Task statement:
Retrieve each line that contains the word "computer" from the entries below.

Collected data entries
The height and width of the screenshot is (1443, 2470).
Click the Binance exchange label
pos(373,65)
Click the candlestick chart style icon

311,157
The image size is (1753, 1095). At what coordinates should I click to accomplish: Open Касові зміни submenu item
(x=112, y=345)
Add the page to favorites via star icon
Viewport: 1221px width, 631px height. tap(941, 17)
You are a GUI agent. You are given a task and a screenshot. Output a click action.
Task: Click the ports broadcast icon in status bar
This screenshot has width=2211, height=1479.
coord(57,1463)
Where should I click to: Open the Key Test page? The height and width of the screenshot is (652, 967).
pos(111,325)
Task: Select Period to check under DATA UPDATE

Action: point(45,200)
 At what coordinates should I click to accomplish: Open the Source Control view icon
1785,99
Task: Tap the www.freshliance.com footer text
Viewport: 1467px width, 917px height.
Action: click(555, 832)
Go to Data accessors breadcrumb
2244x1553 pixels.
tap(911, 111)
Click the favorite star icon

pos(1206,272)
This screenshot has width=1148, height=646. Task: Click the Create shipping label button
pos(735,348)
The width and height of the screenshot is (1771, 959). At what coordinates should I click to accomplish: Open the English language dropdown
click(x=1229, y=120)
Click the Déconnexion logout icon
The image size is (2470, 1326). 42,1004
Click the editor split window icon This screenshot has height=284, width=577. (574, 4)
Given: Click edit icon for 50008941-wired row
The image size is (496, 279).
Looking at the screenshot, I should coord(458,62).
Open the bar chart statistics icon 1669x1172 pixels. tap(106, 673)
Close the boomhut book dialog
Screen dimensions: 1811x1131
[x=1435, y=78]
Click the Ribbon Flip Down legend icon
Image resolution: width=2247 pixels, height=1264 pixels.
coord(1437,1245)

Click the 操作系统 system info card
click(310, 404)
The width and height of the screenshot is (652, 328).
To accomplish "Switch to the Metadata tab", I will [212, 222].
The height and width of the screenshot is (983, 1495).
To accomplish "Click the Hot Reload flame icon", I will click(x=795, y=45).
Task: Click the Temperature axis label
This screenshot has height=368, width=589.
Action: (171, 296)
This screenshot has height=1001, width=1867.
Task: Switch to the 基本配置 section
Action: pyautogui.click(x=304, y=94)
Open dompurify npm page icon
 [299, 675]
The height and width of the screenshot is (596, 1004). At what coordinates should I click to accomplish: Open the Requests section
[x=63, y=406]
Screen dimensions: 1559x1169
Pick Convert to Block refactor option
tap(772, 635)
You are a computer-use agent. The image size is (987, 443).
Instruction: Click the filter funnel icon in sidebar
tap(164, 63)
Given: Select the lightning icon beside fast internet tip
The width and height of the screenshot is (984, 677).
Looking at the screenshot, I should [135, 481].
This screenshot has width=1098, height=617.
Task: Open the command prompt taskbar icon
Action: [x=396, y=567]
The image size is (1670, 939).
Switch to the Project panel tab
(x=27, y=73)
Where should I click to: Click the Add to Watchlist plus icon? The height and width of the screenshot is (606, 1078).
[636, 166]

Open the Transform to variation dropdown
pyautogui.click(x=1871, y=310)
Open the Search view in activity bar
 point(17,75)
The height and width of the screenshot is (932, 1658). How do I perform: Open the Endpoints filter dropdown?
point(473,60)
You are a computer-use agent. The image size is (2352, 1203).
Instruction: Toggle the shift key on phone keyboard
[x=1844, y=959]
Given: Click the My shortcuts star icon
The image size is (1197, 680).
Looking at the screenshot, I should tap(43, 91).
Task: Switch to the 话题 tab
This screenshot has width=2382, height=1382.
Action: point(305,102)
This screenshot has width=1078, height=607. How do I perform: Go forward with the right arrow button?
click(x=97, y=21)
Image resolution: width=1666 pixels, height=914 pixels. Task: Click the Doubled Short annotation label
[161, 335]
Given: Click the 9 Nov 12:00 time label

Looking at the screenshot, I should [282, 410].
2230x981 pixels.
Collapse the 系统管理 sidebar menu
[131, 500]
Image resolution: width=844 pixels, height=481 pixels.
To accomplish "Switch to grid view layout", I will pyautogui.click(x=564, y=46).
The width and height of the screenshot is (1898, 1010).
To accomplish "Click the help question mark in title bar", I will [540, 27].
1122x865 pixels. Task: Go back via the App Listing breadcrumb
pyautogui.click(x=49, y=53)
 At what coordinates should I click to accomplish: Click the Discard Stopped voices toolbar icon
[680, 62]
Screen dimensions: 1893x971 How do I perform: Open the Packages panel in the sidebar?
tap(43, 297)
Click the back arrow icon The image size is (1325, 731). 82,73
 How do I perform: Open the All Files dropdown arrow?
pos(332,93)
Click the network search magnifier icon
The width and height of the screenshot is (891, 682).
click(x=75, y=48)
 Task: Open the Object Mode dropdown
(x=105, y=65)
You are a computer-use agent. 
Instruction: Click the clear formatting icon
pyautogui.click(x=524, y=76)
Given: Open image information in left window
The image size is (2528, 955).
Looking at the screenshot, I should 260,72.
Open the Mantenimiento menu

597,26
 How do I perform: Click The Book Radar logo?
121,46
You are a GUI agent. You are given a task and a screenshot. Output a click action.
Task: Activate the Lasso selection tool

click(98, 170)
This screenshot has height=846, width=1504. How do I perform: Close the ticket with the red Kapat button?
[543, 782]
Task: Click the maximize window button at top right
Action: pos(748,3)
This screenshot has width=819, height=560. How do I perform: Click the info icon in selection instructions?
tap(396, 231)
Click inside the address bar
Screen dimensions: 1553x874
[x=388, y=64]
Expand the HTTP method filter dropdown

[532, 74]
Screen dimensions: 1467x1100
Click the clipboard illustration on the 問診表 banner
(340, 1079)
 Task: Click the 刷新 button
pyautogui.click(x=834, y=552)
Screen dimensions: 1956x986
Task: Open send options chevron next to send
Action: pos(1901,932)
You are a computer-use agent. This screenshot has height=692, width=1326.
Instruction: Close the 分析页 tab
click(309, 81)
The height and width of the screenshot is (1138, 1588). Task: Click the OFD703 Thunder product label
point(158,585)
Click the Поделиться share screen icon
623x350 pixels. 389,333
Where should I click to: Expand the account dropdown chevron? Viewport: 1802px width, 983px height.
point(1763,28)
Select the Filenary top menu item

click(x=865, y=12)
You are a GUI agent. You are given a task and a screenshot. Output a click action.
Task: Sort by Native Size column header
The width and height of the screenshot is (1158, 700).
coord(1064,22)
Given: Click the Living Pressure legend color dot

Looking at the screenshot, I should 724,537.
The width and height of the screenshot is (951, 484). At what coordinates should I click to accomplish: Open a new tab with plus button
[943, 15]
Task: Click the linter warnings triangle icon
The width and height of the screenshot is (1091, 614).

Your solution:
You are a computer-use agent. The image size is (987, 443).
You are a computer-use agent. The image size is (2352, 1203).
You are a computer-use agent. 
You are a computer-use agent. This screenshot has height=692, width=1326.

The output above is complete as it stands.